### QUOTED PASSAGE
Scientists around the world are making steady progress toward developing a “universal” flu vaccine that could provide broader and longer-lasting protection than current seasonal shots, reports BBC.
Influenza infects roughly a billion people each year and causes between 290,000 and 650,000 deaths globally. Because the virus constantly evolves, flu vaccines must be updated annually — and their effectiveness can vary widely.
“The flu virus is a constantly moving target,” said Julie Ostrowsky of the Center for Infectious Disease Research and Policy at the University of Minnesota. Seasonal vaccines typically offer up to 60% protection in good years, but their performance drops when circulating strains differ from predictions.
Each year, the World Health Organization convenes experts to analyse global influenza data and recommend strains for vaccines in the Northern and Southern Hemispheres. However, unexpected variants can still emerge after recommendations are made, complicating protection efforts.
"That's why you have to get a flu shot every year," says Nicholas Heaton, a professor at the Duke University School of Medicine in North Carolina, US. Seasonal flu vaccines prevent many deaths and serious illnesses each year, but they are imperfect. Their effectiveness typically tops out around 60% and can dip well below that in years when the vaccine's formula isn't a good match for the virus that is actually spreading among humans.
But what if you didn't have to get a new shot every year? Heaton's lab, and others around the world, are trying to answer that tantalising question. They're developing so-called "universal" flu vaccines, which aim to offer better, broader and more durable protection than current seasonal vaccines. The idea is to "cover more strains or make the shot last longer", Heaton says. "Or, hopefully, both."
There are currently about a dozen such vaccine candidates moving through the clinical trial process and many others still in earlier stages of development, according to an initiative that tracks next-generation influenza vaccine development.
It's a "pretty amazing collection of projects", says Julie Ostrowsky, a research scientist at the University of Minnesota's Center for Infectious Disease Research and Policy, in the US, who works on the tracking project. But it is a complex challenge, she says. "It's not going to happen overnight."
Here's how scientists are taking a stab at the problem.
The term "the flu" is a bit misleading. Influenza is not a single entity, but many different viruses circulating between people and animals. And these viruses are constantly evolving, allowing them to stay one step ahead of human immune systems. "Flu varies a lot," Ostrowsky says. "It's just a constantly moving target."

(Pixel coordinate grounding data)

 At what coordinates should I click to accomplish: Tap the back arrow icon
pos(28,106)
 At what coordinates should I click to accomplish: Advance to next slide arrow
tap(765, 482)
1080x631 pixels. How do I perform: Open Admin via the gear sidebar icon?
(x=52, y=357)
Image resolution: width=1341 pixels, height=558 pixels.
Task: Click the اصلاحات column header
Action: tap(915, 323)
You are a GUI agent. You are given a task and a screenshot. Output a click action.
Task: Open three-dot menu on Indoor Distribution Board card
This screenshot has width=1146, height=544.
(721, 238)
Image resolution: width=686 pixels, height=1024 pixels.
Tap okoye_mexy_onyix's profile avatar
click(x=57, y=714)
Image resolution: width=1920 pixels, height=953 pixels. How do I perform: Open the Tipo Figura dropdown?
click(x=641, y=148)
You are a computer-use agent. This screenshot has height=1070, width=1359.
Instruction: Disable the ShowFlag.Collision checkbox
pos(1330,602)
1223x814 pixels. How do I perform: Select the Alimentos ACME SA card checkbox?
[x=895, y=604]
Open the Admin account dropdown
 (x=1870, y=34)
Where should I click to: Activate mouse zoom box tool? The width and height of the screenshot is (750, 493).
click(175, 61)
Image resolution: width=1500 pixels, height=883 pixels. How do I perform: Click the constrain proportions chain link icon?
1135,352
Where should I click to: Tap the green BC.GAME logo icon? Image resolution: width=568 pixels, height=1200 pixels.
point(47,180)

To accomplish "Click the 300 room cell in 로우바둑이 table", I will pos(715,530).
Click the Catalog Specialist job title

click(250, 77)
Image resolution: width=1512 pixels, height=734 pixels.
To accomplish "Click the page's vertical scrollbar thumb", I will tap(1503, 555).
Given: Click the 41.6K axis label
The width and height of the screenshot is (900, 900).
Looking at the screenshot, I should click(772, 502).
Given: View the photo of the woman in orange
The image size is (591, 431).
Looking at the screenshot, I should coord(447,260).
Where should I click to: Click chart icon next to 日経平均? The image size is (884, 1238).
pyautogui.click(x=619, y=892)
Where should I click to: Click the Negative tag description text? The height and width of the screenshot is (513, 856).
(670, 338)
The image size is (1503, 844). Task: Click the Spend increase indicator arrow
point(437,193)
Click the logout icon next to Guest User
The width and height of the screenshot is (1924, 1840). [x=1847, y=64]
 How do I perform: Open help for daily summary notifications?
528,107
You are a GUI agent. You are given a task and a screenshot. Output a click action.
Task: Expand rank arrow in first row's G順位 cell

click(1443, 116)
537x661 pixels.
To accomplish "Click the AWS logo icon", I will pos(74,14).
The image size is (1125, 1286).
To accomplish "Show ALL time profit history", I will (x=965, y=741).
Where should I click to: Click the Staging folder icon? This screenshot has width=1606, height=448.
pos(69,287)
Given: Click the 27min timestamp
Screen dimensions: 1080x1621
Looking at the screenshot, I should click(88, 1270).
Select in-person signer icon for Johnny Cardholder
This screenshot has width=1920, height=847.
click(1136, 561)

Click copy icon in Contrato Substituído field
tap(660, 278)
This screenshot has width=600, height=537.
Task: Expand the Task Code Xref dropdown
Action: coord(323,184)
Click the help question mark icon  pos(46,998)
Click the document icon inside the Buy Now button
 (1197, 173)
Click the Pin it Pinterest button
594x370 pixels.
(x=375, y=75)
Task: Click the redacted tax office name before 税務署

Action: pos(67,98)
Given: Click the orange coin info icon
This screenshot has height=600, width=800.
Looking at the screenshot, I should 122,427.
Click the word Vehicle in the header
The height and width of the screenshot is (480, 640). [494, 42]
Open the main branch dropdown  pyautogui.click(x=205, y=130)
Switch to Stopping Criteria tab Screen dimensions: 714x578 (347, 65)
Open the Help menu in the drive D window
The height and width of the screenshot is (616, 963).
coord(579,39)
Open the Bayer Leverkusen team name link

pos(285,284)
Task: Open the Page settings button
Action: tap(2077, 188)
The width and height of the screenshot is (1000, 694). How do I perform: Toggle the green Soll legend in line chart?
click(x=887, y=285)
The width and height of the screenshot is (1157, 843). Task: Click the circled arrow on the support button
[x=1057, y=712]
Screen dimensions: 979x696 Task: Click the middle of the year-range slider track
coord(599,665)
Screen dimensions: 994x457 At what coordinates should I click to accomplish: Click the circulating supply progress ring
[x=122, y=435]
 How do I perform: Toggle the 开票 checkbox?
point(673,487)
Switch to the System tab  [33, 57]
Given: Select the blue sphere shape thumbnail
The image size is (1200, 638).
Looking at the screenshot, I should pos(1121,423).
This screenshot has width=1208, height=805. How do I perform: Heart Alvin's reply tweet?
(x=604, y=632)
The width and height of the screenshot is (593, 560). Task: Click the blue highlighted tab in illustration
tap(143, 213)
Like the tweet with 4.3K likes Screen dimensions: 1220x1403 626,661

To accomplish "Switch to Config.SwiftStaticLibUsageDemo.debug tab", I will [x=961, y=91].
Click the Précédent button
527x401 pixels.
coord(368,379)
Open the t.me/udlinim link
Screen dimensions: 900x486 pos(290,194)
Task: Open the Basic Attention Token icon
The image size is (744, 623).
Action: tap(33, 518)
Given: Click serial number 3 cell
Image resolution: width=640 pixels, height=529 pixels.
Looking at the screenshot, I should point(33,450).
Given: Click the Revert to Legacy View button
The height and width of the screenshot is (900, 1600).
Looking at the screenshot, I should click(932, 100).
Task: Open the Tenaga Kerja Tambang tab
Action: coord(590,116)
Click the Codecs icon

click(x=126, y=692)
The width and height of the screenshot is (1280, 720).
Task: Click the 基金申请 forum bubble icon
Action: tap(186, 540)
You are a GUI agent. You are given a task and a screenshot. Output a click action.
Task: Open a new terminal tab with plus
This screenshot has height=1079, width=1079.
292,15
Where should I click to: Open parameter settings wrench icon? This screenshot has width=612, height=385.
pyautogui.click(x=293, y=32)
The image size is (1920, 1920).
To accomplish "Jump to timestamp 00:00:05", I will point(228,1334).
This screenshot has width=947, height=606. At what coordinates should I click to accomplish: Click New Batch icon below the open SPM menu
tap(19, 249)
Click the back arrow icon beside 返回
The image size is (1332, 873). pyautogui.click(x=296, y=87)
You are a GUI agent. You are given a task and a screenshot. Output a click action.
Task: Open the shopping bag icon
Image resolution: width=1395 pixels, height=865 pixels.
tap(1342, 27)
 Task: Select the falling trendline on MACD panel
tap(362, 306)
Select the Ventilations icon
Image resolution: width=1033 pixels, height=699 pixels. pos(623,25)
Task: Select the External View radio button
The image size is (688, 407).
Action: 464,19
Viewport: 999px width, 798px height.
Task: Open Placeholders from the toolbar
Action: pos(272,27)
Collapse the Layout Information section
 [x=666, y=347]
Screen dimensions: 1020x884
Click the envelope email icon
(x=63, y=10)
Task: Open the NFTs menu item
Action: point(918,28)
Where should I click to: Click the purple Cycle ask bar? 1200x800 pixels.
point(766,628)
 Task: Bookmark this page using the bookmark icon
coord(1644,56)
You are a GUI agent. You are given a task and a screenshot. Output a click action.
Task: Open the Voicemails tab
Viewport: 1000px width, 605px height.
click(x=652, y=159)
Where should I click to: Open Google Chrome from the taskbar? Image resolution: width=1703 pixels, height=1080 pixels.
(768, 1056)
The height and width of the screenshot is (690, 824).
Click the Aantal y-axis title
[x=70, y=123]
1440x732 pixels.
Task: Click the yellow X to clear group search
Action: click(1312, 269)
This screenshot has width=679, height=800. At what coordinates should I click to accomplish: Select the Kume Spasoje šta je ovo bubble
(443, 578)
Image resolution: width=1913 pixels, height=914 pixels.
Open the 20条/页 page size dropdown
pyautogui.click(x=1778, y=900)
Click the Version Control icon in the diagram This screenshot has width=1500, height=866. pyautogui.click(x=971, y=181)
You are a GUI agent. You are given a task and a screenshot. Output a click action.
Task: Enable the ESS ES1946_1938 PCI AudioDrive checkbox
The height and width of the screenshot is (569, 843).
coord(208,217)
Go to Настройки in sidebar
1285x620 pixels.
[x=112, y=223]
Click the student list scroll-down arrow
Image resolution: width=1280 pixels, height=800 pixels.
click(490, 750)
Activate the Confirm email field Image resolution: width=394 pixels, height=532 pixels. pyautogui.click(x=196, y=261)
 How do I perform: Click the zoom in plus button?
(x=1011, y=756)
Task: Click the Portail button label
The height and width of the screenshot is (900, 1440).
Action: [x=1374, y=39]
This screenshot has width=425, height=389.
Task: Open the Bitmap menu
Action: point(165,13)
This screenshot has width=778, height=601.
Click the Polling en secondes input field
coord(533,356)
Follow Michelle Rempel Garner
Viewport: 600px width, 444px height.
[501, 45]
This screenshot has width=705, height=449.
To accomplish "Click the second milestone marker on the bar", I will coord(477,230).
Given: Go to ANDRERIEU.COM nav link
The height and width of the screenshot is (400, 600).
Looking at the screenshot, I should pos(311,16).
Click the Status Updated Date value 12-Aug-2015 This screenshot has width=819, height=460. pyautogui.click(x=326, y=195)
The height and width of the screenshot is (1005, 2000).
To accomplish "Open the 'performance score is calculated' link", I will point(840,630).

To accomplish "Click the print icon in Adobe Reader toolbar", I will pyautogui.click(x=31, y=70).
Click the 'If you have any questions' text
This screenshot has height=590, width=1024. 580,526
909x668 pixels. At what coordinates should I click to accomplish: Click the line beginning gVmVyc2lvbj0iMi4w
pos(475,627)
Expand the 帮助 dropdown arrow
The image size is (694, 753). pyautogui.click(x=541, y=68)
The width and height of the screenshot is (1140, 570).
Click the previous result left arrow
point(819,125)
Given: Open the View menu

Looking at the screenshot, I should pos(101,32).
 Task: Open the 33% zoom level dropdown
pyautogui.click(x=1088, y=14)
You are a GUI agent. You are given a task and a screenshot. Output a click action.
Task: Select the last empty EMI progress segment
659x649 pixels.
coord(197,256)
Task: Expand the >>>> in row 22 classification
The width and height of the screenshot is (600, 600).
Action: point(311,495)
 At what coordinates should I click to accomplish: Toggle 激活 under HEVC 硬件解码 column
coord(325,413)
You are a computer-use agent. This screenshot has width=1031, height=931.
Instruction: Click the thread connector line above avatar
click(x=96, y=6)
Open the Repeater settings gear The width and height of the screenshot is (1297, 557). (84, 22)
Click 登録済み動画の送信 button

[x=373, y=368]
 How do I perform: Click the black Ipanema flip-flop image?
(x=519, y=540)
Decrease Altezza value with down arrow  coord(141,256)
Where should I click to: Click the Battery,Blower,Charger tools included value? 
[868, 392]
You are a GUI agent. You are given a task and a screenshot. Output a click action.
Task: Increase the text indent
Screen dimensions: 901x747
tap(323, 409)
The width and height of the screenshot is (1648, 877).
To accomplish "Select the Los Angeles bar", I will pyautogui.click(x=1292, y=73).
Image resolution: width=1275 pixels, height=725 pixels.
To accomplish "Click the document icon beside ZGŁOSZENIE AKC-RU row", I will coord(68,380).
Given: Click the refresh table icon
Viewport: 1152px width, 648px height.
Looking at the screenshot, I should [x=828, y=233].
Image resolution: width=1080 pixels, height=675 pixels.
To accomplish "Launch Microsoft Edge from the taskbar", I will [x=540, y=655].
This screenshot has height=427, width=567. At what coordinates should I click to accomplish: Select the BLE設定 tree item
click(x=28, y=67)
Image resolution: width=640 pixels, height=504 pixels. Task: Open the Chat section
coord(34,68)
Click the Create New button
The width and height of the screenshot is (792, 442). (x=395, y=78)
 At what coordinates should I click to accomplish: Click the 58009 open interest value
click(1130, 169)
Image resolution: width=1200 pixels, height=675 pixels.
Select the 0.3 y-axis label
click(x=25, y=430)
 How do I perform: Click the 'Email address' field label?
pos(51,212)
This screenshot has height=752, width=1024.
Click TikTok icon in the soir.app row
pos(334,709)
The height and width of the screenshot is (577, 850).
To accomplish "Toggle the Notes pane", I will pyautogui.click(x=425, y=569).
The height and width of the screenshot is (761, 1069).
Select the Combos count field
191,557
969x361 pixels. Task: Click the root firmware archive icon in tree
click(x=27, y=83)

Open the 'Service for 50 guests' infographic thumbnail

### WHAT THIS EXERCISE ASKS
**a.** According to the flu vaccine article, what is Nicholas Heaton's position?
**b.** Duplicate the flu vaccine article's wording from "Scientists around the" to "shots, reports BBC.".
**c.** Render this sentence from the flu vaccine article in Spanish: "Influenza infects roughly a billion people each year and causes between 290,000 and 650,000 deaths globally."

### SOLUTIONS TO THE TASKS
**a.** He is a professor at the Duke University School of Medicine in North Carolina, US.

**b.**
Scientists around the world are making steady progress toward developing a “universal” flu vaccine that could provide broader and longer-lasting protection than current seasonal shots, reports BBC.

**c.** La gripe infecta aproximadamente a mil millones de personas cada año y causa entre 290.000 y 650.000 muertes en todo el mundo.